Copy out every line in the entries below that includes "positiva".

*** Opening Provided data ***

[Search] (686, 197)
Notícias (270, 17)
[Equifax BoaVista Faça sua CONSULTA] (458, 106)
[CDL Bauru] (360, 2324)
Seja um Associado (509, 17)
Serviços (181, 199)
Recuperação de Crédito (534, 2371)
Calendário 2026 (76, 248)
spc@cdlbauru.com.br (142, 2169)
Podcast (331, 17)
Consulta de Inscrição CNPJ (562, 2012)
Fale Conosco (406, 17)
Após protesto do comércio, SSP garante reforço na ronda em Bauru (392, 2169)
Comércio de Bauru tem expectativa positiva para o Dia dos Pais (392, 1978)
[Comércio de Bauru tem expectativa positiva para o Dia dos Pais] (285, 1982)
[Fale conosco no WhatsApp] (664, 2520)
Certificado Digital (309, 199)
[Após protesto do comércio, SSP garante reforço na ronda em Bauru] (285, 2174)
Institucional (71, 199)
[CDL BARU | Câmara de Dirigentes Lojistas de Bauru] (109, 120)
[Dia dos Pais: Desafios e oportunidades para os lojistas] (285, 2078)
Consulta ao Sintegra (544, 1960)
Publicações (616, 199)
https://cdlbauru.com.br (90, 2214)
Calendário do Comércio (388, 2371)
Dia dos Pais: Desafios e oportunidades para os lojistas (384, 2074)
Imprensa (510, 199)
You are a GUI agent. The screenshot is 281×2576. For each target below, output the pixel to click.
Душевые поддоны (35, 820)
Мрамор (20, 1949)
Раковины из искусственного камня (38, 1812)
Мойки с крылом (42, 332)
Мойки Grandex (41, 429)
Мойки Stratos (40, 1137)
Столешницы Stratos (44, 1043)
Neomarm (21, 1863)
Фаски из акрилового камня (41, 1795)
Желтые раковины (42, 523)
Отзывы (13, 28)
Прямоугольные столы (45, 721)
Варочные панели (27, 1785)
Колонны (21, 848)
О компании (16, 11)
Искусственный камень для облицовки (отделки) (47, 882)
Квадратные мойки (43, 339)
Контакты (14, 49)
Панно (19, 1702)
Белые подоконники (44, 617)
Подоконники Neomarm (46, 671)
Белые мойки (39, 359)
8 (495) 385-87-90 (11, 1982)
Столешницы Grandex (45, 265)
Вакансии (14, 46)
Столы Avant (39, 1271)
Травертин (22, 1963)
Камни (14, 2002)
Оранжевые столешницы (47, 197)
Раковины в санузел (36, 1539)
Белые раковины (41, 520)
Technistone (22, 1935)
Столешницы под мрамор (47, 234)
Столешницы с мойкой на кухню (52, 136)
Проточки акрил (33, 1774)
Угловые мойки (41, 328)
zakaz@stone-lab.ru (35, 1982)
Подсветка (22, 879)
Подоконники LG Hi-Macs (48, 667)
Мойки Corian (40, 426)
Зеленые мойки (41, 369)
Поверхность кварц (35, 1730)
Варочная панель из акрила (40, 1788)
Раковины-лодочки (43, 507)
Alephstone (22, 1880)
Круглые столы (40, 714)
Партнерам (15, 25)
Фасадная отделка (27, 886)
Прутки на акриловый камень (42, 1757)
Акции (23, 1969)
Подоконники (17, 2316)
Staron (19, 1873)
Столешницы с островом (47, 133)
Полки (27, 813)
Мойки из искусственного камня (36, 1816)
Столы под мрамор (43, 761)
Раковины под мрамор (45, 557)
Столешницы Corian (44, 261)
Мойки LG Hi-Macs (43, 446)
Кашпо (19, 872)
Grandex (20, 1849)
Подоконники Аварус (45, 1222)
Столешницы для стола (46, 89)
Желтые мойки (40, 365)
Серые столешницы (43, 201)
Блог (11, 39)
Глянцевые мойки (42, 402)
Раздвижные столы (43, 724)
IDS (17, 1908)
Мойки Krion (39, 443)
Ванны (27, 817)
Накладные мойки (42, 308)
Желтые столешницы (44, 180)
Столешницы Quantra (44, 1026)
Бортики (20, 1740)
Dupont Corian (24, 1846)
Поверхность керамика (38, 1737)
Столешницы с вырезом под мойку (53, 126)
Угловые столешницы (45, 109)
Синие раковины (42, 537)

*** Closing Provided data ***

**Result for this exercise:**
Comércio de Bauru tem expectativa positiva para o Dia dos Pais (392, 1978)
[Comércio de Bauru tem expectativa positiva para o Dia dos Pais] (285, 1982)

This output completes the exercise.